Soft Skills: I got to work on a team project which helped me learn teamwork, discussing ideas within members, effective communication.

Achievement highlights

  1. Successfully Merged the dataset of 3 teams
  2. Applied distilBERT on the dataset.

List of meetings/training attended
Meetings :

  1. Discussion of BERT
  2. distilBERT Modeling

Goals for upcoming weeks
Classification of the model and applying distilBERT on Dataset.

Tasks Done

  1. Task : Understand the concepts behind BERT and try implementation.
    Hurdles : Tokenization of dataset.
    I could comprehend it after reading some articles online.

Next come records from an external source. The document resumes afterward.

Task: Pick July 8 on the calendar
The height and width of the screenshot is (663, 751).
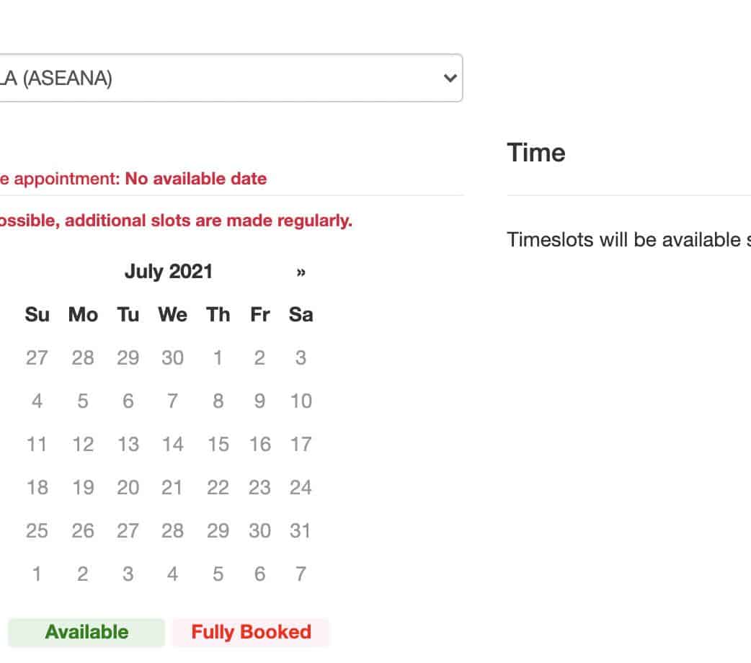Action: point(218,401)
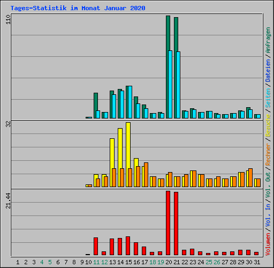
Task: Click the Anfragen legend label
Action: click(x=268, y=40)
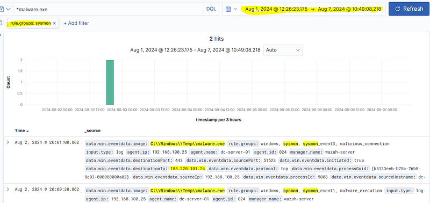Click the Add filter link
The width and height of the screenshot is (430, 203).
pos(76,23)
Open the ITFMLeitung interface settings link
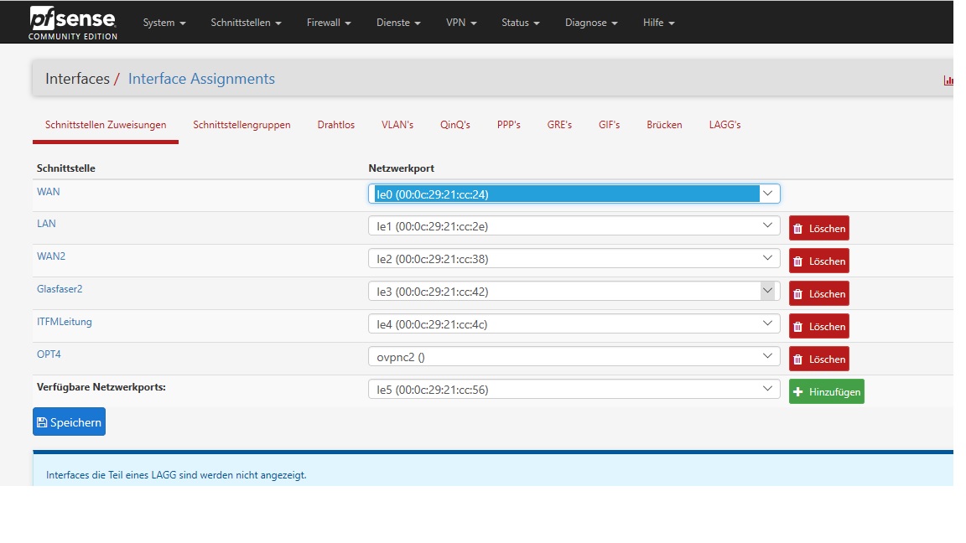Viewport: 966px width, 543px height. point(65,322)
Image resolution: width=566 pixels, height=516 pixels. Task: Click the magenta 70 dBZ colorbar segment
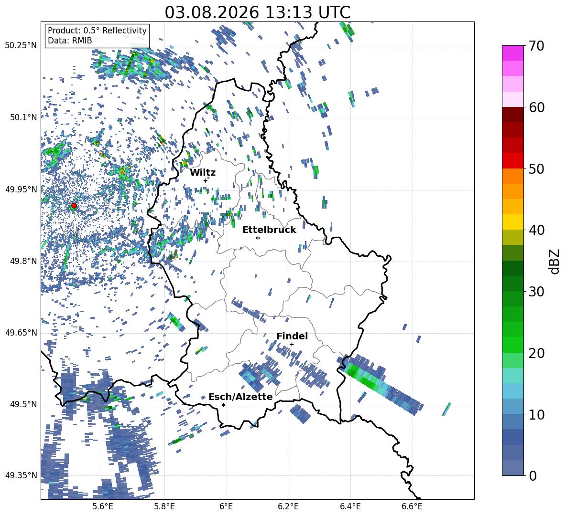click(x=512, y=53)
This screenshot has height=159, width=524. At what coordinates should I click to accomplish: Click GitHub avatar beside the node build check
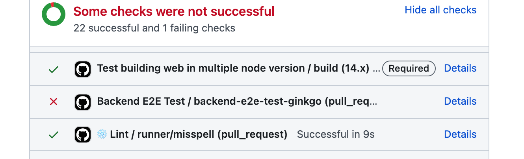[x=83, y=69]
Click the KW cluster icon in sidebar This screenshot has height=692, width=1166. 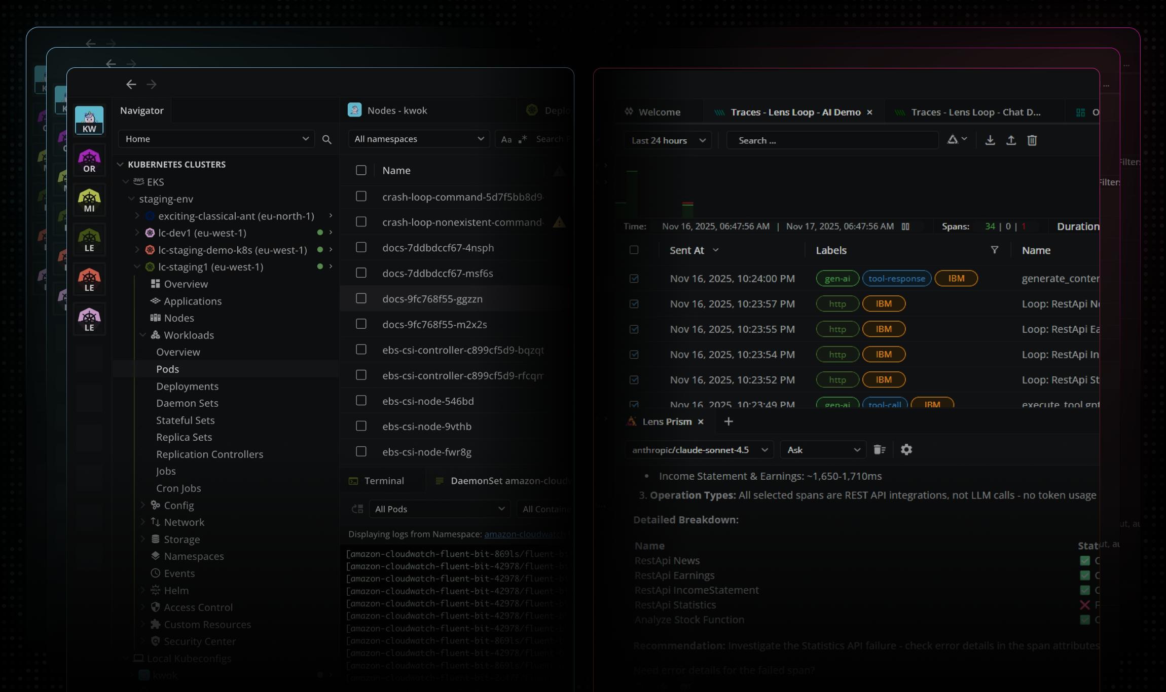(89, 120)
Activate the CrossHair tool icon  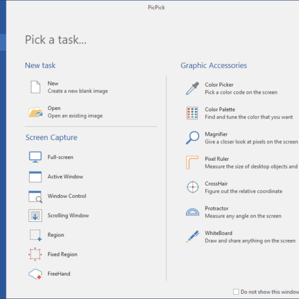193,187
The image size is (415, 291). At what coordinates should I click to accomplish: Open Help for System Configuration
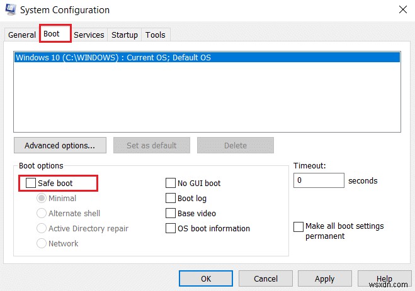tap(384, 278)
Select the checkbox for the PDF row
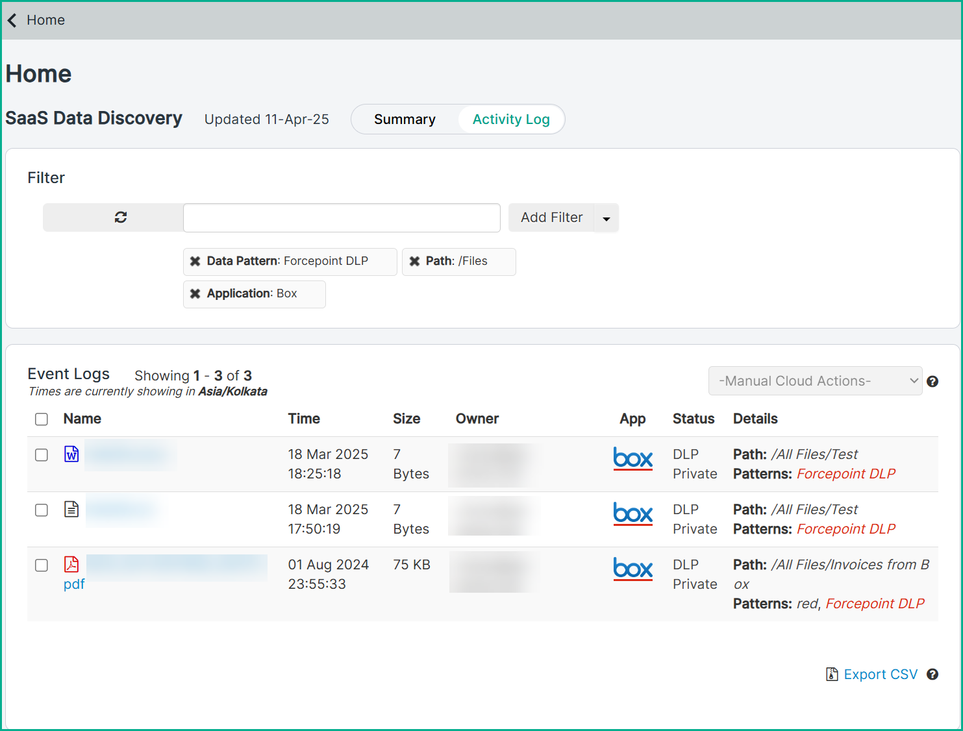 42,565
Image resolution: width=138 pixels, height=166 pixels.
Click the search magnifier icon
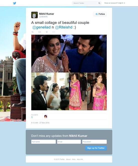pyautogui.click(x=99, y=3)
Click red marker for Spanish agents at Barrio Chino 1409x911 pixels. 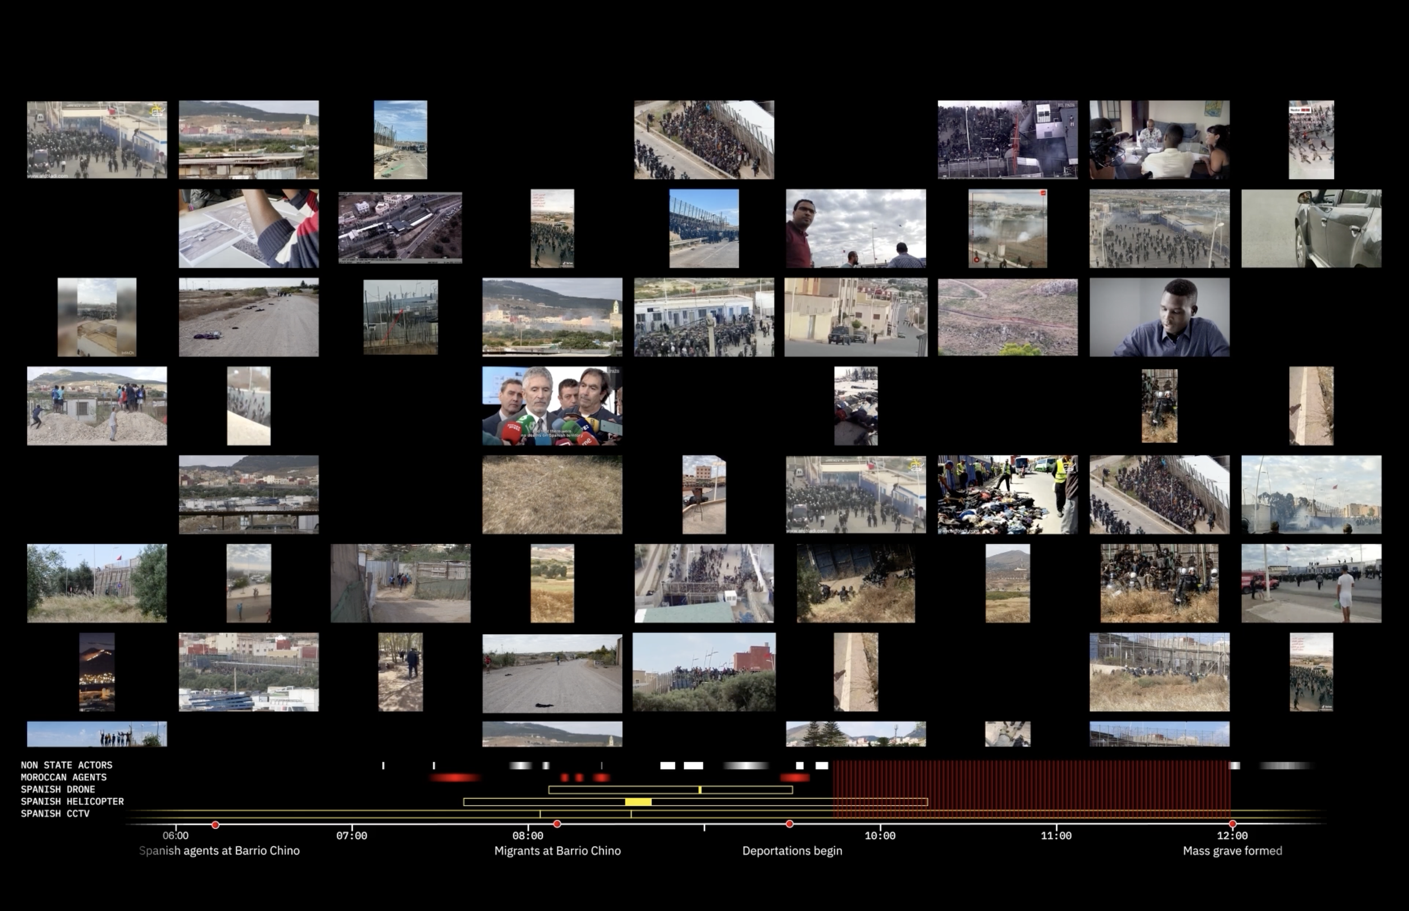click(x=216, y=824)
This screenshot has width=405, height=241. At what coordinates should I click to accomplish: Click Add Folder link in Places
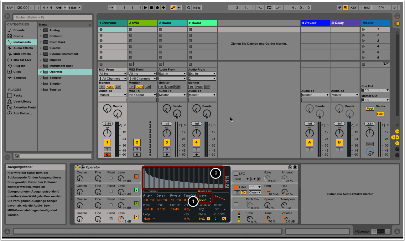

Summarization of Full-Session:
Technical Overview:
I have learned and used new techniques such as Web-Scrapping using Selenium Web-driver then did Data-Processing using Pandas DataFrame.
After making final data we have used DistilBERT Pre-trained Model for training the raw data before applying any classification model.
Then after, we created the tensors and applied the classification model to get the accuracy of the model. We got accuracy ~85% using Logistic-Regression.

Technologies & Tools learned and applied

  • Web scrapping – Selenium WebDriver
  • Data Processing – Pandas
  • ML Algorithm
  • DistilBERT
  • Google COLAB

Soft Skills learned and applied

  • Collaboration
  • Team player
  • Willingness to learn new technologies
  • Communication

Challenges Faced:
As I was new to the web-scrapping part I have struggled a bit but eventually resolved all issues by getting help from other team members.